Maaşımın yarısından fazlasını kiraya, geri kalanı yaşamaya çalışmakla geçen üç sene... Etti mi bana yedi sene yokluk içinde çırpınma... Etti mi bana nerede en ucuzu var diye market market dolaşmalı yedi sene...
Yedi sene de ettik mi zor günde yaşayabilmeyi tecrübe?
Bir keresinde hiç tiyatroya gitmediğimi fark ettim. Gittim Kadıköy'de bir sahneye.
Gişeye yaklaşıp sordum;
"Bilet alacaktım xx oyuna. Ne kadar acaba?""
"9 Lira." dedi.
Oyunu izledim. Cebimde kalan 5 lirayla işe gidip gelebilirdim iki gün. Mutlak zaferlerimden biridir bu benim için. Nasıl olsa iki gün sonra maaş alacaktım.
Yettirmeyi, yetinmekle birlikte öğreniyordum. Gerçi patron maaşları geç verdi ama olsun. Oyun güzeldi. Bedeli üç gün yürüyerek gidip gelmek olsa da işe; değerdi.
Bir keresinde de maaşımı alıp kardeşime ısmarladığım hamburgeri menüsüyle birlikte silip süpürdü ve karnı tastamam doydu diye çok sevinmiştim. Yokluğu bilirim. Tecrübe ettim. Acısını ve tatlısını hem de sindire sindire...
Kardeşime verdiğim ufak tefek harçlıkları da kendime zafer bildim mesela uzun süre.
Sonraki zamanlar dışarıda tek, evde iki kadeh rakıyla efkarlanmayı öğrendim.
Dışarıda iki kadeh rakıyla bir 35'lik alınabildiği için...
Annemin yaptığı kekle ilk sevgilimin yaptığı börekleri piknikte yemenin ve annemle sevgilimin benim hakkımda kıkırdaya kıkırdaya atıp tutmalarını mutlulukla izledim.
Yürüme mesafesinde bulunan ve çimlerinde oturacağın ağaç gölgelerinin kıymetini öğrendim o yüzden.
Mutsuz duvarlar arasında mutlu olmaya çabalamanın kıymetini gördüğümdendir belki... Banka hesabımda Mercedes D serisi bir araba alabilecek para varken arkadaşlarımla bisiklete binerek mutlu olmayı becerebilmem. Bilmem.. ki!
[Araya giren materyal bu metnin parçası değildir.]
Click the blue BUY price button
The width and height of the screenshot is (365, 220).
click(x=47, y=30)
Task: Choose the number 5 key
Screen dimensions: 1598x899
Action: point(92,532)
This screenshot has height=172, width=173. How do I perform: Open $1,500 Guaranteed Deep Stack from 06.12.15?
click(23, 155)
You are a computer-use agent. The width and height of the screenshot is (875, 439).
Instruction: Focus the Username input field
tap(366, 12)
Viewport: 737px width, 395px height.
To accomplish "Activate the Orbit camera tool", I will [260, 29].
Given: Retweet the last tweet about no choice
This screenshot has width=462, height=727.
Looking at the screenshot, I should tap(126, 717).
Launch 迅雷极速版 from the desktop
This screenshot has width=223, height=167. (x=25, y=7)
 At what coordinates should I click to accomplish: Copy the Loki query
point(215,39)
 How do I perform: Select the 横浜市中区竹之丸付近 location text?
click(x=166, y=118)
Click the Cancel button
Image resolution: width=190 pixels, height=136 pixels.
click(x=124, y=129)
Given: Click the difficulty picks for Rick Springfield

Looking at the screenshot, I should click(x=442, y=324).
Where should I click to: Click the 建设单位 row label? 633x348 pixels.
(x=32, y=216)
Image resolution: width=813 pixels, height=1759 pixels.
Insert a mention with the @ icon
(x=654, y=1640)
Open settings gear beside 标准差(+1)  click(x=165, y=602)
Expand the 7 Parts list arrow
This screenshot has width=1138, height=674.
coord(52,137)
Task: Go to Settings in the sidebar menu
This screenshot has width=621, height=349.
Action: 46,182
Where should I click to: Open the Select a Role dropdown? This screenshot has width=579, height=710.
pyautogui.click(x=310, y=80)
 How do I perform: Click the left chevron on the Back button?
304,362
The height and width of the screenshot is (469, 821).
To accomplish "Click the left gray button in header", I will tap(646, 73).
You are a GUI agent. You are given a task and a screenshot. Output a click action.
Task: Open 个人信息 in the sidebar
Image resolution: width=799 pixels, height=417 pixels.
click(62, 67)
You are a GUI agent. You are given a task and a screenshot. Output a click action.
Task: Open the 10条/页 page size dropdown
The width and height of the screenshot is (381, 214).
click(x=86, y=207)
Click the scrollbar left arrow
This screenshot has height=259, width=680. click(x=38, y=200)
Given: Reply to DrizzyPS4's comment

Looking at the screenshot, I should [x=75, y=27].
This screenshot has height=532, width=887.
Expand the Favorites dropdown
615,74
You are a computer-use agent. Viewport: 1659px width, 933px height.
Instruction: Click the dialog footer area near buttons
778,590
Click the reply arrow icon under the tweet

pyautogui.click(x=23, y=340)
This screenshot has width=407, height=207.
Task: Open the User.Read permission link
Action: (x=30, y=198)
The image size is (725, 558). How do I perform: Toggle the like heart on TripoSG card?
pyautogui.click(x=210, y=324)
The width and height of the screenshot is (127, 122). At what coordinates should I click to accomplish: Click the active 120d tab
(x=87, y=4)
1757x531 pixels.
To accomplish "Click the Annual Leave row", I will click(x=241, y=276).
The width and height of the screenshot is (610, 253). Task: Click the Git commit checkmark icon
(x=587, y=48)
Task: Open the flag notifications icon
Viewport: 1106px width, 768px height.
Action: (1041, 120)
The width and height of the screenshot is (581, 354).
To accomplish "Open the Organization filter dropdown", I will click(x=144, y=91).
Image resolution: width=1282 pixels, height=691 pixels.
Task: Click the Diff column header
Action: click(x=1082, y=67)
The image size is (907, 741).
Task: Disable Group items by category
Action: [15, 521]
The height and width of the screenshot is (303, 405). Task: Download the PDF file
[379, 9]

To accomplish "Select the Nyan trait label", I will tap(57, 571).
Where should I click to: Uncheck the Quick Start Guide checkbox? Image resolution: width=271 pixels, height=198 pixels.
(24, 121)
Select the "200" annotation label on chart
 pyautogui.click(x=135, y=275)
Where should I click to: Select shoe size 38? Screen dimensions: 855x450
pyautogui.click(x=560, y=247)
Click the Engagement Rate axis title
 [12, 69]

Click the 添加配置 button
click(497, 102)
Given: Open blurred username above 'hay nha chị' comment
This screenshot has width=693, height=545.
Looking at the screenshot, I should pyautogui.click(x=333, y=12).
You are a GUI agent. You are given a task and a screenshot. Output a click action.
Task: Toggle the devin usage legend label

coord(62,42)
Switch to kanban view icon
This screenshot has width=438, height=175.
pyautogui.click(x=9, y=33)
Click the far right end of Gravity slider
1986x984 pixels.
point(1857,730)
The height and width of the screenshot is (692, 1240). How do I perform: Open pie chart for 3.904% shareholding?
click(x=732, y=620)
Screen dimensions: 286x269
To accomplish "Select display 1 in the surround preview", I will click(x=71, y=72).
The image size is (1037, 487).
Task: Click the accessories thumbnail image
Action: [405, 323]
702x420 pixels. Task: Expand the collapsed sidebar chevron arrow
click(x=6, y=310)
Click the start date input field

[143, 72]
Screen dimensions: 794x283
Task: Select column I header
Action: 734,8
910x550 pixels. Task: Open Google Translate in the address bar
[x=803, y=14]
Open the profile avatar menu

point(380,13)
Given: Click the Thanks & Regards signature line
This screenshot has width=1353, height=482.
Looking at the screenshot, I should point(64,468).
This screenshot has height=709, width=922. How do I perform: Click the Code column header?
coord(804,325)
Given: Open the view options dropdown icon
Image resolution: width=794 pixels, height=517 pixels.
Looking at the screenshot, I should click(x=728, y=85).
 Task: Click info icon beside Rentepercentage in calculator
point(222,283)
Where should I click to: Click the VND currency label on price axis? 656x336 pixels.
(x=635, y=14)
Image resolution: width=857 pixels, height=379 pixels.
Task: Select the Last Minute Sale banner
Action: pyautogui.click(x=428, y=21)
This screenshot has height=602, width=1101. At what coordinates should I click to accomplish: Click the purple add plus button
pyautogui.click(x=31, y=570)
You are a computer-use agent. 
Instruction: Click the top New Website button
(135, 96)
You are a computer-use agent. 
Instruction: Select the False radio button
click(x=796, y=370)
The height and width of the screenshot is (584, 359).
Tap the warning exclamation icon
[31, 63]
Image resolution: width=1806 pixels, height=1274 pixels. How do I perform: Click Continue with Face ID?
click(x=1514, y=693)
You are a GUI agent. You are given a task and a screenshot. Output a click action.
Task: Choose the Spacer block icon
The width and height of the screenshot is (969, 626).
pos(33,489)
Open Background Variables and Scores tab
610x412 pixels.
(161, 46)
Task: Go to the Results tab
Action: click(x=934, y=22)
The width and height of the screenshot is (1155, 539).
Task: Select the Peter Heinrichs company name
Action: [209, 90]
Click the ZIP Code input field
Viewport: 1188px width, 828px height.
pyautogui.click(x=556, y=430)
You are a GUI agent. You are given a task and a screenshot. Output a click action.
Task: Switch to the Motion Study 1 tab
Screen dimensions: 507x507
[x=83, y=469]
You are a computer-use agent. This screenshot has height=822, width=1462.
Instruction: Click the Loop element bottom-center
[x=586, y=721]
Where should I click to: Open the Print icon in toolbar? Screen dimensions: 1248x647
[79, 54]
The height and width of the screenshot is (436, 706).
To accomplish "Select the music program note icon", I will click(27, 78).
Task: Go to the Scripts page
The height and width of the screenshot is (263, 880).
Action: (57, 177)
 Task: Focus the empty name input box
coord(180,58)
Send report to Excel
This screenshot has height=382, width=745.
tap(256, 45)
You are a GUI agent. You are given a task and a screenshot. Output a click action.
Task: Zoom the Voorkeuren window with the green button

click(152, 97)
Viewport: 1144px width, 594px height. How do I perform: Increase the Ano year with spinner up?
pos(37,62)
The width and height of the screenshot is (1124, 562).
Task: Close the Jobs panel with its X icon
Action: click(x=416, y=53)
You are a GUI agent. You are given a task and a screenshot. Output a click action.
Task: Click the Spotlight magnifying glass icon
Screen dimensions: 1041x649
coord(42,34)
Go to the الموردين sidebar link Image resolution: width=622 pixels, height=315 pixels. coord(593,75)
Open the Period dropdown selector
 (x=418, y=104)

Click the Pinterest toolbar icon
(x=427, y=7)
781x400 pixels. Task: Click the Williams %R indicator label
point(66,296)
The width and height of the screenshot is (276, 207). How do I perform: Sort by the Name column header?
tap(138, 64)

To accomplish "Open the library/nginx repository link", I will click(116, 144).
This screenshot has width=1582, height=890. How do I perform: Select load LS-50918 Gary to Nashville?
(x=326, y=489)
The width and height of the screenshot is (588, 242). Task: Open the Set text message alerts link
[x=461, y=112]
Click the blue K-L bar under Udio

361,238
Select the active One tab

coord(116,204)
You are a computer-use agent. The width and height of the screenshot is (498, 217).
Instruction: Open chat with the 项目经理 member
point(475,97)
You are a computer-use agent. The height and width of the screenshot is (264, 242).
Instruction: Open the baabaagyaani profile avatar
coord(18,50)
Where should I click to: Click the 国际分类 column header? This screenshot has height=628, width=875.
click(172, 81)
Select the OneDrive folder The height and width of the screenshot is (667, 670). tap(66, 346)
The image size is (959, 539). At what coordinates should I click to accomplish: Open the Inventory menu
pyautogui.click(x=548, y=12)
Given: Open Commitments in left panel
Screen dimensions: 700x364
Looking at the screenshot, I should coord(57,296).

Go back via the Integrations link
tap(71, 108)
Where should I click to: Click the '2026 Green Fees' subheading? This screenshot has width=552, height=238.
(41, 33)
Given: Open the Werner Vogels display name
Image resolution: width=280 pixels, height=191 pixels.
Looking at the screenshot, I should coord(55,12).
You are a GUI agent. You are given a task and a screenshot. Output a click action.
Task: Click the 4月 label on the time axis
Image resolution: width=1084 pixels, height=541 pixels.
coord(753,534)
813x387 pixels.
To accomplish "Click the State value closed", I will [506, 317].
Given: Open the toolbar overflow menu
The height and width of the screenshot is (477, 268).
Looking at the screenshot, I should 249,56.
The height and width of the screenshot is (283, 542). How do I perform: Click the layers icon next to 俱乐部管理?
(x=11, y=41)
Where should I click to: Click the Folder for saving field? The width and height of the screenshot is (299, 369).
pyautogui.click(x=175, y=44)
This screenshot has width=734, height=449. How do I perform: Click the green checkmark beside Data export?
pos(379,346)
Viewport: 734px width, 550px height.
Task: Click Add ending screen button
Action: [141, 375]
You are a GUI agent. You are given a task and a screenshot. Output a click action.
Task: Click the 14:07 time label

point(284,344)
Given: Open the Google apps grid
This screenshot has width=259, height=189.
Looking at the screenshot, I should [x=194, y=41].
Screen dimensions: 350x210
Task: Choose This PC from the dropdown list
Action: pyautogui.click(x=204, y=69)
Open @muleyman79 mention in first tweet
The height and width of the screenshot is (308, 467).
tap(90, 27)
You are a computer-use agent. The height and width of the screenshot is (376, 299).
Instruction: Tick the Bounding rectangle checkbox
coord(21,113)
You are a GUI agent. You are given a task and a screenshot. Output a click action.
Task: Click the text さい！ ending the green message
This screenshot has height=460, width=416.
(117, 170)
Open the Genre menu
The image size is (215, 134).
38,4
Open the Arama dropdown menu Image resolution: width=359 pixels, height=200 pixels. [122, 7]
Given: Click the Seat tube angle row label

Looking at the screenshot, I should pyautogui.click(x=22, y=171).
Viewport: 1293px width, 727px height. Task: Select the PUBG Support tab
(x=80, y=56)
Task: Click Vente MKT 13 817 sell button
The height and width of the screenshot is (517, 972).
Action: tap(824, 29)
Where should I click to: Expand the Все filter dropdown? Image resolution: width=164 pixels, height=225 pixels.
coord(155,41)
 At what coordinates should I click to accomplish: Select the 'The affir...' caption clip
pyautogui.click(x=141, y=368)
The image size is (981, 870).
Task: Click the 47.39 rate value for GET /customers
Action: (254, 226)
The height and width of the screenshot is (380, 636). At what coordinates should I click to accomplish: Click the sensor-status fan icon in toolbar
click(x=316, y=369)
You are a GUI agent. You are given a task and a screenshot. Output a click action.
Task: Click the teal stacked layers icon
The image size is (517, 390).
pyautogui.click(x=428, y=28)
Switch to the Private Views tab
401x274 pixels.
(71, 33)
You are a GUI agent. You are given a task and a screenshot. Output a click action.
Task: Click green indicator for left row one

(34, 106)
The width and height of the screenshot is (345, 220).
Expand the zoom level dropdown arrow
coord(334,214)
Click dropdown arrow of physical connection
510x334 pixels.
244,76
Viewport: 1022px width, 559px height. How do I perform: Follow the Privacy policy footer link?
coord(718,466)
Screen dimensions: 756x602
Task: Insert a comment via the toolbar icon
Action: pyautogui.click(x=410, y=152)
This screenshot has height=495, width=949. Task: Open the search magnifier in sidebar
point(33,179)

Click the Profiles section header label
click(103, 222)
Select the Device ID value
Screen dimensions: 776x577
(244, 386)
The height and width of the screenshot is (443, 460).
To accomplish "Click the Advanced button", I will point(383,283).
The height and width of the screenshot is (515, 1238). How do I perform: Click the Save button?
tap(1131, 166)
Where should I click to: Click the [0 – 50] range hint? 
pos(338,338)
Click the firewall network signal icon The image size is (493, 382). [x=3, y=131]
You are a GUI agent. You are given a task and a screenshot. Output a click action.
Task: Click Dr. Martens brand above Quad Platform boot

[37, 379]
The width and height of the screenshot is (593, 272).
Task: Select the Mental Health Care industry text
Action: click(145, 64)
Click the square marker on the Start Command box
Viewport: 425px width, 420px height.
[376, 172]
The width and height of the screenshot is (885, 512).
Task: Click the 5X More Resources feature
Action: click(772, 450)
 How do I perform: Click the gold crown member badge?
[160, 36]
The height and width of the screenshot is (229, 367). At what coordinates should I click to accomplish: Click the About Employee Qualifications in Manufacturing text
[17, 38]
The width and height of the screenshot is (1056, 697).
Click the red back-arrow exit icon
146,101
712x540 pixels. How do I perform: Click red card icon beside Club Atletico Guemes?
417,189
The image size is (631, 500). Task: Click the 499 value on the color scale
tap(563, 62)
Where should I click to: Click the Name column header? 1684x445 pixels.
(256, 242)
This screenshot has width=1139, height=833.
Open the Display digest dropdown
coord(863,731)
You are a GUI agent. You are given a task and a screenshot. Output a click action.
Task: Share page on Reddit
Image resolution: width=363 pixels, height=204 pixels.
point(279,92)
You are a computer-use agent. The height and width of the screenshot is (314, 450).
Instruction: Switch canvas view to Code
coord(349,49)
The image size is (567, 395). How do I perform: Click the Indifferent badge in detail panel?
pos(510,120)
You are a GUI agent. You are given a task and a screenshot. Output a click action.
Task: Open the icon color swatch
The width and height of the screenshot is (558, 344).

Sırf bu sebeple tek bir ayakkabıyla üç sene yaşamaktan mutsuz olmadım, iflas ettiğimde. Dört sene oldu mesela o da...
Etti mi 11 sene... Öğrendik mi hep az ile yetinmeyi? Ettik mi tecrübe?
O 11 sene boyunca bu hayat bana, bedel ödemeden hiçbir şey olmayacağını gösterdi... Tecrübe dediğim şey kaldı elimde;
Elinde kalan ne varsa onunla mutlu olabiliyorsan eğer, ödediğin bedel ne olursa olsun sarılabileceğin bir şeyler bırakabiliyorsan kendine, yaşamayı öğreniyorsun işte.
İster at kendini bir yerden aşağı, ister yaşa... Orası sana kalmış.